_Supplied material_

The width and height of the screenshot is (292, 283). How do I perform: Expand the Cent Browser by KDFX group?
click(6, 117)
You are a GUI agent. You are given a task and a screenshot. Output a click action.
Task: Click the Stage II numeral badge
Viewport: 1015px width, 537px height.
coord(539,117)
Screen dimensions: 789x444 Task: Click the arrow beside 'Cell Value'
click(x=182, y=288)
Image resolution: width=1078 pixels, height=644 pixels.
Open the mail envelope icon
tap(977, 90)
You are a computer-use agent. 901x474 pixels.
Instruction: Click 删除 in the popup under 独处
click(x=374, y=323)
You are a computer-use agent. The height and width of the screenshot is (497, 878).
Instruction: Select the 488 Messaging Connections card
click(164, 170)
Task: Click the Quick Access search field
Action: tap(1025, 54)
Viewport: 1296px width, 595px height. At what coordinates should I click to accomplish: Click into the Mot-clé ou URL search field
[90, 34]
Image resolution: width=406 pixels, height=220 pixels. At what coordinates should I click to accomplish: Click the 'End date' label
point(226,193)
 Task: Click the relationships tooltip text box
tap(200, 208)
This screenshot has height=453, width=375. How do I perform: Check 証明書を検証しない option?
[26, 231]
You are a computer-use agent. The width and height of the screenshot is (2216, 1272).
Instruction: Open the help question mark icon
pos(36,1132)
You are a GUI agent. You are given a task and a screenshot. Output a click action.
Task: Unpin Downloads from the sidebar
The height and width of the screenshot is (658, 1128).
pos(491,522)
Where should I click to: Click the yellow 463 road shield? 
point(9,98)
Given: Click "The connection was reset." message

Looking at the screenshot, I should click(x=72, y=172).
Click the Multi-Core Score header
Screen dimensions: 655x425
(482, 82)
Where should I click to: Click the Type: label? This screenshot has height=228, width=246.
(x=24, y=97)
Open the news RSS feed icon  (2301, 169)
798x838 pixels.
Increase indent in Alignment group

_Task requirements_
Please give all the items above again, substituting "desktop assistant" for "computer-use agent" and leaving everything else unchanged.

_Result of the exercise_
The width and height of the screenshot is (292, 283). How do I perform: Expand the Cent Browser by KDFX group?
click(6, 117)
You are a GUI agent. You are given a task and a screenshot. Output a click action.
Task: Click the Stage II numeral badge
Viewport: 1015px width, 537px height.
coord(539,117)
Screen dimensions: 789x444 Task: Click the arrow beside 'Cell Value'
click(x=182, y=288)
Image resolution: width=1078 pixels, height=644 pixels.
Open the mail envelope icon
tap(977, 90)
You are a desktop assistant. 901x474 pixels.
Instruction: Click 删除 in the popup under 独处
click(x=374, y=323)
You are a desktop assistant. The height and width of the screenshot is (497, 878).
Instruction: Select the 488 Messaging Connections card
click(164, 170)
Task: Click the Quick Access search field
Action: tap(1025, 54)
Viewport: 1296px width, 595px height. At what coordinates should I click to accomplish: Click into the Mot-clé ou URL search field
[90, 34]
Image resolution: width=406 pixels, height=220 pixels. At what coordinates should I click to accomplish: Click the 'End date' label
point(226,193)
 Task: Click the relationships tooltip text box
tap(200, 208)
This screenshot has height=453, width=375. How do I perform: Check 証明書を検証しない option?
[26, 231]
You are a desktop assistant. The width and height of the screenshot is (2216, 1272).
Instruction: Open the help question mark icon
pos(36,1132)
You are a GUI agent. You are given a task and a screenshot. Output a click action.
Task: Unpin Downloads from the sidebar
The height and width of the screenshot is (658, 1128).
pos(491,522)
Where should I click to: Click the yellow 463 road shield? 
point(9,98)
Given: Click "The connection was reset." message

Looking at the screenshot, I should click(x=72, y=172).
Click the Multi-Core Score header
Screen dimensions: 655x425
(482, 82)
Where should I click to: Click the Type: label? This screenshot has height=228, width=246.
(x=24, y=97)
Open the news RSS feed icon  (2301, 169)
798x838 pixels.
Increase indent in Alignment group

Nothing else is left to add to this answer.